BEGIN Page

Tuesday, June 04, 2019



The Real Constitutional Crisis: Unaccountable Bureaucracy

Bureaucrats not only threaten our Constitution but actively trample it all the time

For the last few weeks, the lemming-like Democrat/Media Complex has been promoting the highly coordinated message that America is in the midst of a “constitutional crisis.” They’re right on the mark, but due to their reflexive hatred of Donald Trump, they’ve picked the wrong target. It isn’t the president who threatens the Constitution. It’s a cadre of unelected, unaccountable, insulated bureaucrats who not only threaten it but have actively trampled it — for years.

An investigation conducted by the Pacific Legal Foundation (PLF), a nonprofit legal organization “that defends Americans’ liberties when threatened by government overreach and abuse,” reveals the enormous implications of unaccountable power-mongering. In the midst of pursuing litigation against the Food and Drug Administration’s (FDA) labeling of vaping devices and e-cigarettes as tobacco products, and thus subjecting them to regulations that will damage the industry and perhaps adversely impact public health — all of which is antithetical to the FDA’s mission — they discovered a career bureaucrat had signed off on the rule.

The problem? The bureaucrat had no authority whatsoever to do so. “The Constitution’s Appointments Clause requires that rules binding Americans must be issued by ‘officers of the United States’ — i.e., government officials appointed by the president and confirmed by the U.S. Senate, or hired by cabinet secretaries under congressional authorization,” PLF’s legal policy director Clint V. Brown explains. “Such officials are subject to political accountability, which allows them to wield political power such as issuing binding rules.”

By contrast, career bureaucrats are government employees hired through a merit system that is supposed to be immune to political influence in both hiring and firing procedures.

END Page
BEGIN Supplied data

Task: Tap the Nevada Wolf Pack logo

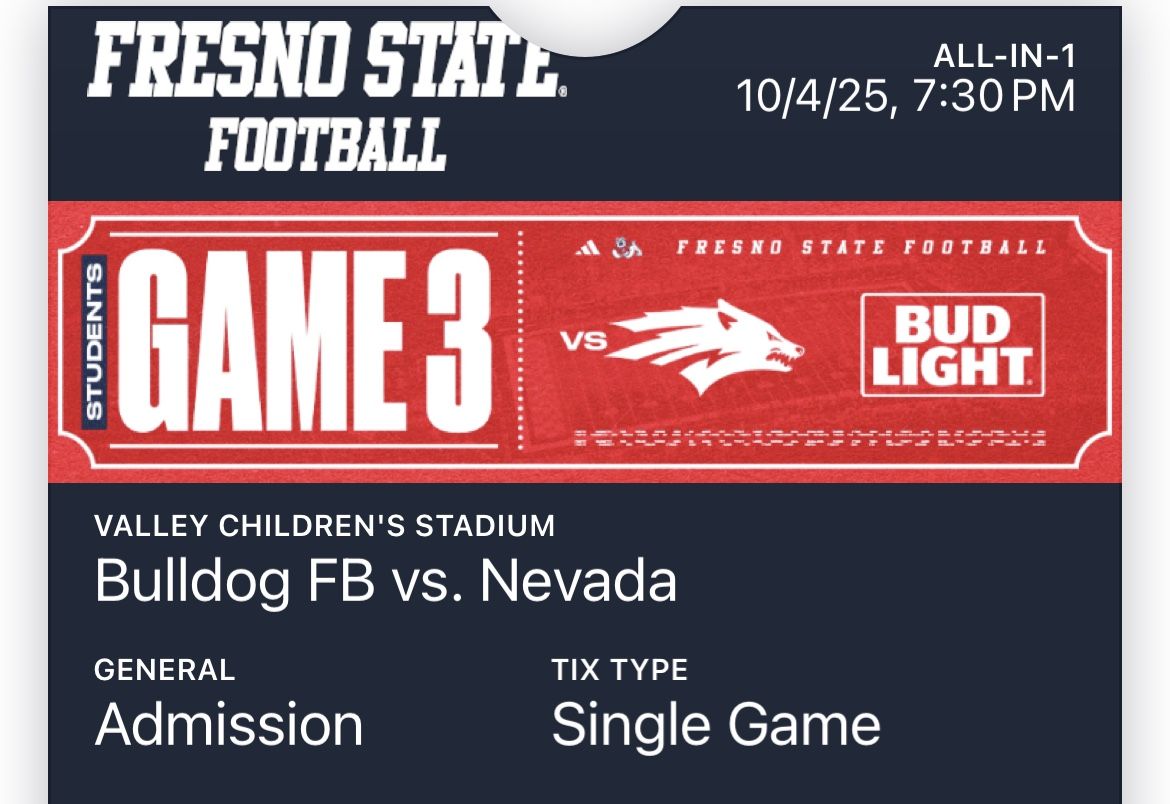Action: (706, 345)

END Supplied data

Work to do:
**1.** In the article on unaccountable bureaucracy, condense the paragraph that begins "An investigation conducted by the Pacific Legal Foundation" into a shorter version that keeps its main facts.
**2.** Carry on the article about unaccountable bureaucracy, starting after its last sentence on career bureaucrats and the merit system.

Answers:
**1.** The Pacific Legal Foundation (PLF), a nonprofit legal group that defends Americans' liberties against government overreach and abuse, uncovered a case showing what unaccountable power can do. PLF was suing the Food and Drug Administration (FDA) over a rule that labels vaping devices and e-cigarettes as tobacco products. The rule subjects these products to regulations that will damage the industry, may harm public health, and run counter to the FDA's mission. During that suit, PLF found that a career bureaucrat had signed off on the rule.

**2.**
Because of this ruling, PLF decided to look more extensively at the Department of Health and Human Services (HHS), which oversees the FDA. What they discovered should infuriate every American who supports the Rule of Law and the Constitution: “Looking at all rules issued by HHS from 2001 to 2017, we found that 71 percent of the 2,952 rules we reviewed were unconstitutional,” Brown reveals. “The worst offender within HHS is FDA, where 98 percent of rules are unconstitutional.”

Note first that a single government agency averaged implementing just under 174 rules every year for nearly two decades. Note further that even at the lower rate of 71%, 123 of those rules were unconstitutional. And while Brown notes that many of them are “highly technical’ and aimed at "scientific drug and food development,” others “are significant regulations that carry huge costs and have a substantive impact felt by businesses and consumers.”

Why has this occurred? Because we have a Ruling Class that is more than willing to abdicate responsibility and allow “faceless and unaccountable bureaucrats who never have to answer to the voters or the political process” to run the country. And because of the aforementioned merit system, firing many of these people is virtually impossible, no matter how badly they perform.

Is there any doubt that such a dynamic breeds arrogance?

Brown offers a partial solution to the problem, explaining that Trump could require that “only Senate-confirmed officials sign-off on his administration’s rules.” Yet that presumes those officials will be in charge of promulgating regulations and be beholden to the president should they fail to do his bidding.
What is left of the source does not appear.